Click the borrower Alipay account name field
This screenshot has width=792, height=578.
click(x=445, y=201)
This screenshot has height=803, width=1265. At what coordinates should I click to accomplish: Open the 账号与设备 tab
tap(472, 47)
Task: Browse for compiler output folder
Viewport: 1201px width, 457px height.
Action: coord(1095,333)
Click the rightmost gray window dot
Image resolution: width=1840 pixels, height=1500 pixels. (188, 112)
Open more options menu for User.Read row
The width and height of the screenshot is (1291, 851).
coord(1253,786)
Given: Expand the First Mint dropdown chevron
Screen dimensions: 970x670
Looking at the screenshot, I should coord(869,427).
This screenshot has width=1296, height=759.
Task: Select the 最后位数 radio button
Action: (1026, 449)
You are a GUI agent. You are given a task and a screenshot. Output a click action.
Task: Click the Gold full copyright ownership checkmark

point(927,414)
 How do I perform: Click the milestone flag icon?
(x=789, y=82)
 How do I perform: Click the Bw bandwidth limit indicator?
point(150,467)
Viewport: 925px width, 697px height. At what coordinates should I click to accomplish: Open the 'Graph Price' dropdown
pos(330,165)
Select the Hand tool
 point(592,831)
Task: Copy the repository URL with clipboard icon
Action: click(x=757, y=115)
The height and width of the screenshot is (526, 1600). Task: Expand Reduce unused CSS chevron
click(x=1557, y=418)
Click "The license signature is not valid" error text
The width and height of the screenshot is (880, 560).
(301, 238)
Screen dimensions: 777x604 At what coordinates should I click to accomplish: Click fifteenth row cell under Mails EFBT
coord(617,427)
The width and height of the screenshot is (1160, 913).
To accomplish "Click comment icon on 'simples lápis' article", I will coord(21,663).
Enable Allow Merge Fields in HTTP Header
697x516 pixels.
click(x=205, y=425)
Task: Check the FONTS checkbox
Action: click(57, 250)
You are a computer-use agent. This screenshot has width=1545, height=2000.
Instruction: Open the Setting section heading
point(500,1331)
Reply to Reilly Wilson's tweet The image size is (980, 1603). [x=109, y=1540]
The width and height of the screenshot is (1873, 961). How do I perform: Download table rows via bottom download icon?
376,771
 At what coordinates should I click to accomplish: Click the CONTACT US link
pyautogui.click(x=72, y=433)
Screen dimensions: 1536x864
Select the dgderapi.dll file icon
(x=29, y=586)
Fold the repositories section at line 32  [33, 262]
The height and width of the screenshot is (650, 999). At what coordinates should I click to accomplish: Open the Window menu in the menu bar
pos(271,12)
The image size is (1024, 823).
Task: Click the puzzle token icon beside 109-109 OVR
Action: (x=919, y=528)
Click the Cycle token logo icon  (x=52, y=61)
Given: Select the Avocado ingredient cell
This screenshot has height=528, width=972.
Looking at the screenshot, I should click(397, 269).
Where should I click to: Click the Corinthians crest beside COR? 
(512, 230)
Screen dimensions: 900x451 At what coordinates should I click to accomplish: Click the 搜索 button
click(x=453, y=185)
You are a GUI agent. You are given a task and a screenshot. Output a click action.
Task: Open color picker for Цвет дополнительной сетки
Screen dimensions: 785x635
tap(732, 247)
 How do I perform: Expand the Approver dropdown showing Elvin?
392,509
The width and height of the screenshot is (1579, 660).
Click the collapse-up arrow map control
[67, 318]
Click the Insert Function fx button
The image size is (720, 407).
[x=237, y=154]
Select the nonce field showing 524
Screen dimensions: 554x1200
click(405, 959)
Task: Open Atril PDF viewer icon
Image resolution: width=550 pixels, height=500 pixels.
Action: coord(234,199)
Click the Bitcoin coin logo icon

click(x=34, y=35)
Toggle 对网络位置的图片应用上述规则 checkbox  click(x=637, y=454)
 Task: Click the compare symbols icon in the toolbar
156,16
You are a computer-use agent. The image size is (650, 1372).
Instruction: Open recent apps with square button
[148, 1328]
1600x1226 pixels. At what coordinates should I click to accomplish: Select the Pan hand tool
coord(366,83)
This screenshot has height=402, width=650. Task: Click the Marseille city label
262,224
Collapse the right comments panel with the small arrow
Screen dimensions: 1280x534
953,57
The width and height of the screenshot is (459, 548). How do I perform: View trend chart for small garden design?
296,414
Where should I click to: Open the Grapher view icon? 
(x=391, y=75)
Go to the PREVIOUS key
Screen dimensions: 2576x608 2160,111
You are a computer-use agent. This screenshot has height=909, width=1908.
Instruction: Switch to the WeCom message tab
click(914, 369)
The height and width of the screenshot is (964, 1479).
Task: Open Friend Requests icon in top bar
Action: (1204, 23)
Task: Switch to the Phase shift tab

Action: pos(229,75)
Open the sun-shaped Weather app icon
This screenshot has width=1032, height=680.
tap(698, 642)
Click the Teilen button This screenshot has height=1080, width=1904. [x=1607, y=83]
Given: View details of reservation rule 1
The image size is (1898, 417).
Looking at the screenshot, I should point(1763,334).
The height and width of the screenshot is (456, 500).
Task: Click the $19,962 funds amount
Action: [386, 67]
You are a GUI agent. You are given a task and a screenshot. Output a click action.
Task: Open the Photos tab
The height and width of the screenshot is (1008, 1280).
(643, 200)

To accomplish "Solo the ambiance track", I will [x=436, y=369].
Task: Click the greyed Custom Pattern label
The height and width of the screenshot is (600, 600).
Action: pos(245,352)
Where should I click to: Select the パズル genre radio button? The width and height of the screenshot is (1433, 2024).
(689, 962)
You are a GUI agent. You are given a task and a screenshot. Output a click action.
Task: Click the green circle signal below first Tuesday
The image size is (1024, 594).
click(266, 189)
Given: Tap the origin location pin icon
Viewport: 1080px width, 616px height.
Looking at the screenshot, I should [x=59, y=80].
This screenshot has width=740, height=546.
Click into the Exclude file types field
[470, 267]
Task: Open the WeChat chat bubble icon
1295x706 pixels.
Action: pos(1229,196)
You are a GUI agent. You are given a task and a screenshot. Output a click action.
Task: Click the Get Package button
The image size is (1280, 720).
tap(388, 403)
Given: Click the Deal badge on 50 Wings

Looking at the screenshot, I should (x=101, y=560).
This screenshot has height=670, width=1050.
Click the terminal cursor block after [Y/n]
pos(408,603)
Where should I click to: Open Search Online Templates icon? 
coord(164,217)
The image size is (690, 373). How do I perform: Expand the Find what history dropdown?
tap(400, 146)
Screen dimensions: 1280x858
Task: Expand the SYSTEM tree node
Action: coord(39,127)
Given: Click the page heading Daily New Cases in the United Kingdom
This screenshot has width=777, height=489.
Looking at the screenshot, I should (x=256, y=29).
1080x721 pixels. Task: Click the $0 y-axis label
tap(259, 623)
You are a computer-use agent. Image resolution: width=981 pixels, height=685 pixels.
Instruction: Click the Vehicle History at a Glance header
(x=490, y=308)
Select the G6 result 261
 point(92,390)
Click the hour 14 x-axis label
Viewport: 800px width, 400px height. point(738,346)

···

● **Problem details**:
Only the lines with the string "computer" are wanted; pick them out of the records above and copy them.

● **Answer for the task**:
You are a computer-use agent. This screenshot has width=1545, height=2000.
You are a computer-use agent. The image size is (650, 1372).
You are a computer-use agent. This screenshot has height=909, width=1908.
You are a computer-use agent. Image resolution: width=981 pixels, height=685 pixels.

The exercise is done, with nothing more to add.